_GIVEN INFORMATION_

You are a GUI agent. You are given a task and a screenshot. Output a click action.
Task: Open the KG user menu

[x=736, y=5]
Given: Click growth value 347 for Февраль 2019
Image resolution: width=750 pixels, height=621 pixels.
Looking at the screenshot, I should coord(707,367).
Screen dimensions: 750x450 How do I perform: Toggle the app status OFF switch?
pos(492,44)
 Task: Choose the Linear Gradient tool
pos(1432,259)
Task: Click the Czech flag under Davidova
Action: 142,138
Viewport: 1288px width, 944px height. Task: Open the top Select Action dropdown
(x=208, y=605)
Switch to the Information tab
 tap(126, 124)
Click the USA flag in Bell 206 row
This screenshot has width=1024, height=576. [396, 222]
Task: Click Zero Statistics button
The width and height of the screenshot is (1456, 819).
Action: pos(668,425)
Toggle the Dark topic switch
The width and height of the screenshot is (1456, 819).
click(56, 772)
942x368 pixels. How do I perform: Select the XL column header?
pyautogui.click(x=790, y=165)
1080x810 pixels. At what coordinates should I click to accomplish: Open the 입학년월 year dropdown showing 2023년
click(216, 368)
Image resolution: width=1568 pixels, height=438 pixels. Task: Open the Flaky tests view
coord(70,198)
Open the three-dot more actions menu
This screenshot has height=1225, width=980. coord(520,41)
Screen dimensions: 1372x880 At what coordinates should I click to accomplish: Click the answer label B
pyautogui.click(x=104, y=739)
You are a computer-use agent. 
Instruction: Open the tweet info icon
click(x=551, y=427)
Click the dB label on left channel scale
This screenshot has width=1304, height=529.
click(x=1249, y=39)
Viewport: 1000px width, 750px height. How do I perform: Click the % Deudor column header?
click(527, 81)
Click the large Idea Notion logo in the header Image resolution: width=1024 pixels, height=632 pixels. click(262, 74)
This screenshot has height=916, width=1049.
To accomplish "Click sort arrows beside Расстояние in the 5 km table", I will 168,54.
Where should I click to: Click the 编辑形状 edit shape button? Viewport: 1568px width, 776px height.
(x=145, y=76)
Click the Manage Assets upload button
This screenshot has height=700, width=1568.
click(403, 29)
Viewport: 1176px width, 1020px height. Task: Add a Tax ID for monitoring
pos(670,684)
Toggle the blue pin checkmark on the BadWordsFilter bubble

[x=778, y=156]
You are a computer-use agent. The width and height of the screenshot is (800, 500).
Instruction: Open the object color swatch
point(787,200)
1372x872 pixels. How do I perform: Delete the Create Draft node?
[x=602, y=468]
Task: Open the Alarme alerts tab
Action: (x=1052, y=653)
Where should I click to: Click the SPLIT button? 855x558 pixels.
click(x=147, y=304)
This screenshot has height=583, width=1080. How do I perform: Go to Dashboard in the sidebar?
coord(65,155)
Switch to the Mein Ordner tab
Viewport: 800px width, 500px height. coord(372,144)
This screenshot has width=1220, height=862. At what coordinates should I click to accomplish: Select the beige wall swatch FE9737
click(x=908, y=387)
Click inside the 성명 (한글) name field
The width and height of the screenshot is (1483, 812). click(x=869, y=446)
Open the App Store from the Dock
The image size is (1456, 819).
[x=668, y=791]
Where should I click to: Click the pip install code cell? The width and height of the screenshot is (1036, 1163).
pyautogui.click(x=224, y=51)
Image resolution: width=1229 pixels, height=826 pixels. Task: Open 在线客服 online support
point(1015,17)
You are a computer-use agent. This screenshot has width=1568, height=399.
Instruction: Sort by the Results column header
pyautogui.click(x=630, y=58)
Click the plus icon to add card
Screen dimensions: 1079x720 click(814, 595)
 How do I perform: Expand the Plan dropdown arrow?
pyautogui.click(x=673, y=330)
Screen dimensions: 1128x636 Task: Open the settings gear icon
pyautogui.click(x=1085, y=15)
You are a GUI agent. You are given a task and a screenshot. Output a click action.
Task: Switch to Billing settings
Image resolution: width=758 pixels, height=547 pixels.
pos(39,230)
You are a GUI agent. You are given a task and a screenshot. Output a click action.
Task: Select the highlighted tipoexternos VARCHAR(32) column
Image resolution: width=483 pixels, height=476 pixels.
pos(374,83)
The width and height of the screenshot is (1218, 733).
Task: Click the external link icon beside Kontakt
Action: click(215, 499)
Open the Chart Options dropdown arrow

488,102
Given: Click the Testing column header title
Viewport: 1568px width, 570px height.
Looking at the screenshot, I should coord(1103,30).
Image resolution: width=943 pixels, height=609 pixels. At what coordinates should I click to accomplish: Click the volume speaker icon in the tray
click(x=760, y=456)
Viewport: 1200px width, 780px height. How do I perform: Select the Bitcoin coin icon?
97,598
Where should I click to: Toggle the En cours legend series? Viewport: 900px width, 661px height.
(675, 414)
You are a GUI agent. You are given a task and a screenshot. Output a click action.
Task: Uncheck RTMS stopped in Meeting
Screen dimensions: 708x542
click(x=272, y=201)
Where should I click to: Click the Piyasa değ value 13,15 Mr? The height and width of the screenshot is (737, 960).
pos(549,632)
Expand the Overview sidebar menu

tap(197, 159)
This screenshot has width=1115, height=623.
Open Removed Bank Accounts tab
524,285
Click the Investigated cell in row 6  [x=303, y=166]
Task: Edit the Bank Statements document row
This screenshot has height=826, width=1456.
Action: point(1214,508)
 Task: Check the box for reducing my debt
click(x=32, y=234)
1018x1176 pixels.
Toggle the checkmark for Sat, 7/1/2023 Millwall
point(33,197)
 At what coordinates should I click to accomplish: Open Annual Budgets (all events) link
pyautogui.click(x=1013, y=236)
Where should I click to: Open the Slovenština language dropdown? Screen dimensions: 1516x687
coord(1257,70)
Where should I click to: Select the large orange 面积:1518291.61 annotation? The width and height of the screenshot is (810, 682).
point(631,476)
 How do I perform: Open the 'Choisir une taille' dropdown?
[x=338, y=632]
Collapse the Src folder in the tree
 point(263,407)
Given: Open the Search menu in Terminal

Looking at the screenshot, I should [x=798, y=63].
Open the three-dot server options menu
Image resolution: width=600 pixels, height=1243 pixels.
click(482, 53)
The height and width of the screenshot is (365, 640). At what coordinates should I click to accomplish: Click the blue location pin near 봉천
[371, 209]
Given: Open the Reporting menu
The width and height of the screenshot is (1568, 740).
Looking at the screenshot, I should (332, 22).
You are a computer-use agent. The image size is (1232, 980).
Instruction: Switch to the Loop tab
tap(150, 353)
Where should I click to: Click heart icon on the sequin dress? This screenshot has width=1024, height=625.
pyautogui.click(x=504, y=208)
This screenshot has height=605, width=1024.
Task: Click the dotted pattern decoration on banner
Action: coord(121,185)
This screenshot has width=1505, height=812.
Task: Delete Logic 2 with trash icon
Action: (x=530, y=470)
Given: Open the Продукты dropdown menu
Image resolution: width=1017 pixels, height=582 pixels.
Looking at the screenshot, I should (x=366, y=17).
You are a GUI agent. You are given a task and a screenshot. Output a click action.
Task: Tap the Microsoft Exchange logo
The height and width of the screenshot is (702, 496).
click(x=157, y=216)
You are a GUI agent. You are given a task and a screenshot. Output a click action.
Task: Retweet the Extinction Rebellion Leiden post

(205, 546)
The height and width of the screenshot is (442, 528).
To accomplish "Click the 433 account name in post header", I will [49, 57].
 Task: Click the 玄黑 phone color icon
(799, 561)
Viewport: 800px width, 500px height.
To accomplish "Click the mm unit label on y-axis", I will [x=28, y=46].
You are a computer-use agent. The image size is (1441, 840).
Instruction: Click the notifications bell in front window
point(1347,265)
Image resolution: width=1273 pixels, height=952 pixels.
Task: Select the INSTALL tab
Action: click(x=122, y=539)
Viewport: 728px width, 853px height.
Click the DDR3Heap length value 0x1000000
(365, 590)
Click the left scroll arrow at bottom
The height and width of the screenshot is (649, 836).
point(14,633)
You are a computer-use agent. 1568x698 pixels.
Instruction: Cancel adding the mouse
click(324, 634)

_TASK BRIEF_
Put the lines starting with the line that contains "The height and width of the screenshot is (442, 528)." and continuing through the line that contains "Action: click(x=122, y=539)" into a numbered list, omitting any blank lines.

_COMPLETE ANSWER_
1. The height and width of the screenshot is (442, 528).
2. To accomplish "Click the 433 account name in post header", I will [49, 57].
3.  Task: Click the 玄黑 phone color icon
4. (799, 561)
5. Viewport: 800px width, 500px height.
6. To accomplish "Click the mm unit label on y-axis", I will [x=28, y=46].
7. You are a computer-use agent. The image size is (1441, 840).
8. Instruction: Click the notifications bell in front window
9. point(1347,265)
10. Image resolution: width=1273 pixels, height=952 pixels.
11. Task: Select the INSTALL tab
12. Action: click(x=122, y=539)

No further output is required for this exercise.